Dans les centres pour adultes, les jeunes demandeurs d’asile sont souvent victimes de "maltraitance et de négligence". "J’ai été victime d’intimidation et un adulte a dormi dans mon lit. J’ai été forcé de dormir par terre dans la même pièce que cette personne. J’étais sous la menace constante de sa part", a témoigné le premier auprès de l’unité d’aide à l’immigration du Grand Manchester (GMIAU). "Je reste dans ma chambre. Je ne me sens pas à l’aise, j’ai peur. À l’hôtel, je me retrouve dans une mauvaise situation", a raconté le second au Conseil des réfugiés.
Des chiffres sous-estimés (...)
ces situations sont loin d’être inédites au Royaume-Uni, illustrent deux rapports du Conseil des réfugiés et du GMIAU publiés ce vendredi.

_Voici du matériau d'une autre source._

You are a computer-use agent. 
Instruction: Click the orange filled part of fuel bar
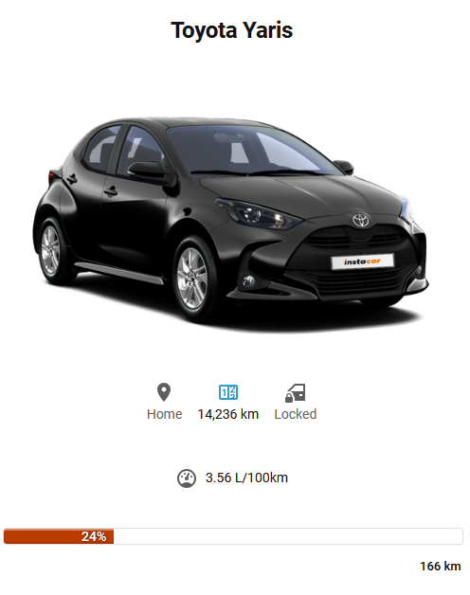[x=59, y=536]
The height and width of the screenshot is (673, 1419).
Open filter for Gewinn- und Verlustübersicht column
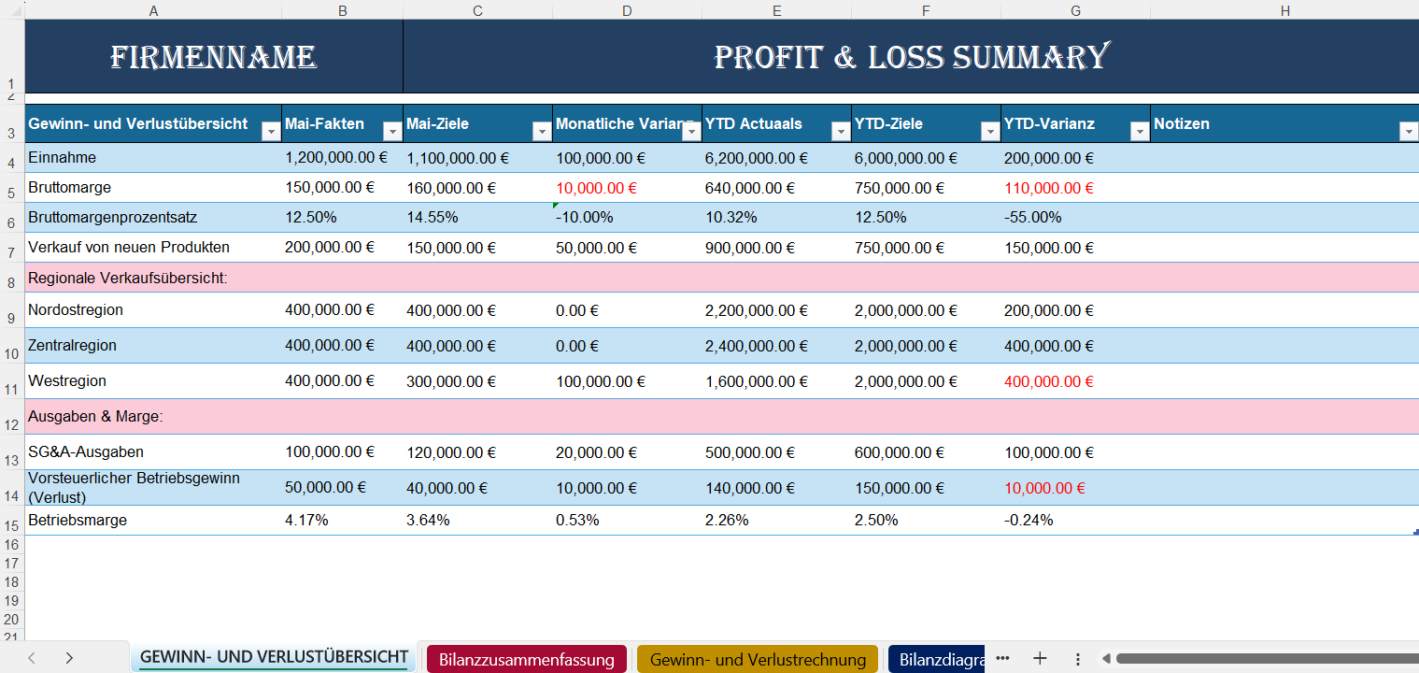(270, 132)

Selon le Conseil, sur un échantillon de 141 dossiers de demandeurs d’asile considérés comme adultes - et donc non évalués par des travailleurs sociaux - étudiés en 2021, "94 % ont été jugés à tort comme adultes". Ils avaient été envoyés dans des centres d’hébergement pour adultes avant que le Conseil ne soit alerté. "Sans accès à un soutien ou à l’éducation", ajoute l’association.
Et selon des données récupérées auprès d’une soixantaine d’autorités locales, une ONG de défense des droits de l’Homme affirme qu’en 2021, sur 450 jeunes dont l’âge était contesté par le ministère de l’Intérieur, les trois quarts se sont révélés être des mineurs. (...)

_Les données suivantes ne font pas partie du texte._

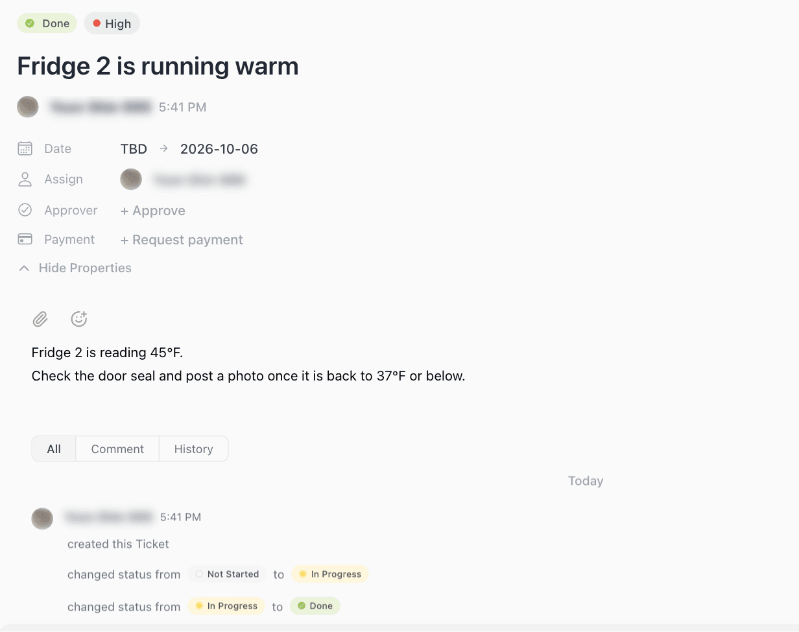Click the + Request payment link
Image resolution: width=799 pixels, height=632 pixels.
[x=182, y=240]
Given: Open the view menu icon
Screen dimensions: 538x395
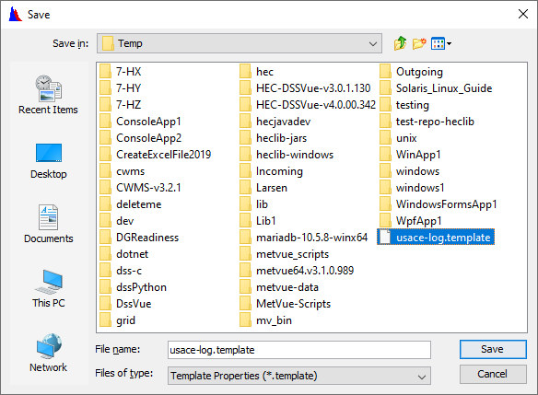Looking at the screenshot, I should coord(441,43).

Déjà sous-évaluée, la proportion de mineurs déclarés comme adultes tend à augmenter, selon le Conseil des réfugiés. En cause ? Une réforme mise en place en janvier dernier. Auparavant, un demandeur d’asile pouvait être considéré comme un adulte par un agent de l’immigration s’il semblait "avoir plus de 25 ans". Dorénavant, si la personne parait "de manière significative avoir plus de 18 ans", elle peut être considérée comme adulte dès son premier contact avec les autorités anglaises. La nouvelle législation entérine également la création d’un Conseil national d’évaluation de l’âge composé de ses propres travailleurs sociaux. (...)

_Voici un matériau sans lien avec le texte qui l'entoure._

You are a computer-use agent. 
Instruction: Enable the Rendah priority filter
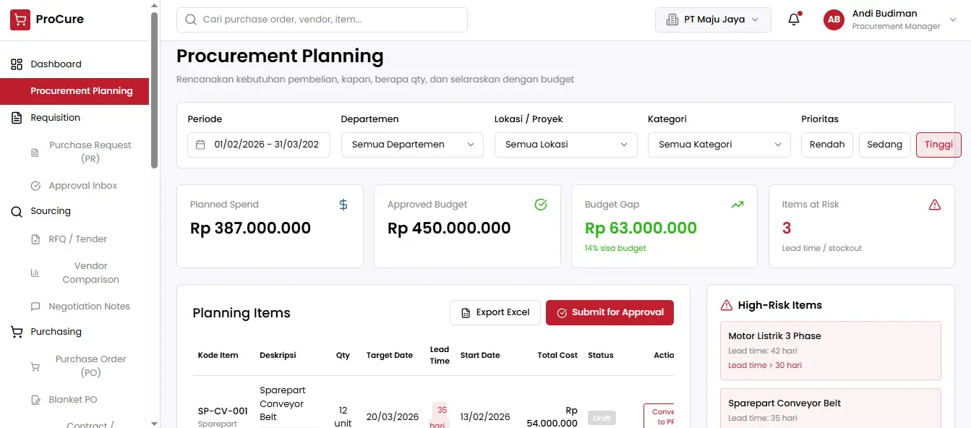826,145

Les organisations réclament donc une réforme, ou tout simplement l’arrêt, de la politique de détermination de l’âge sur la base de l’apparence physique. (...)
le Conseil des réfugiés recommande la publication de statistiques plus détaillées, l’annulation des procédures d’interdiction de territoire aux personnes dont l’âge est contesté ou encore de laisser les travailleurs sociaux superviser les évaluations. Pour finir, elle propose qu’un comité indépendant tel que l’Ofsed - un organe de contrôle du domaine éducatif et de l’enfance - soit chargé d’évaluer les précédentes affaires au Royaume-Uni.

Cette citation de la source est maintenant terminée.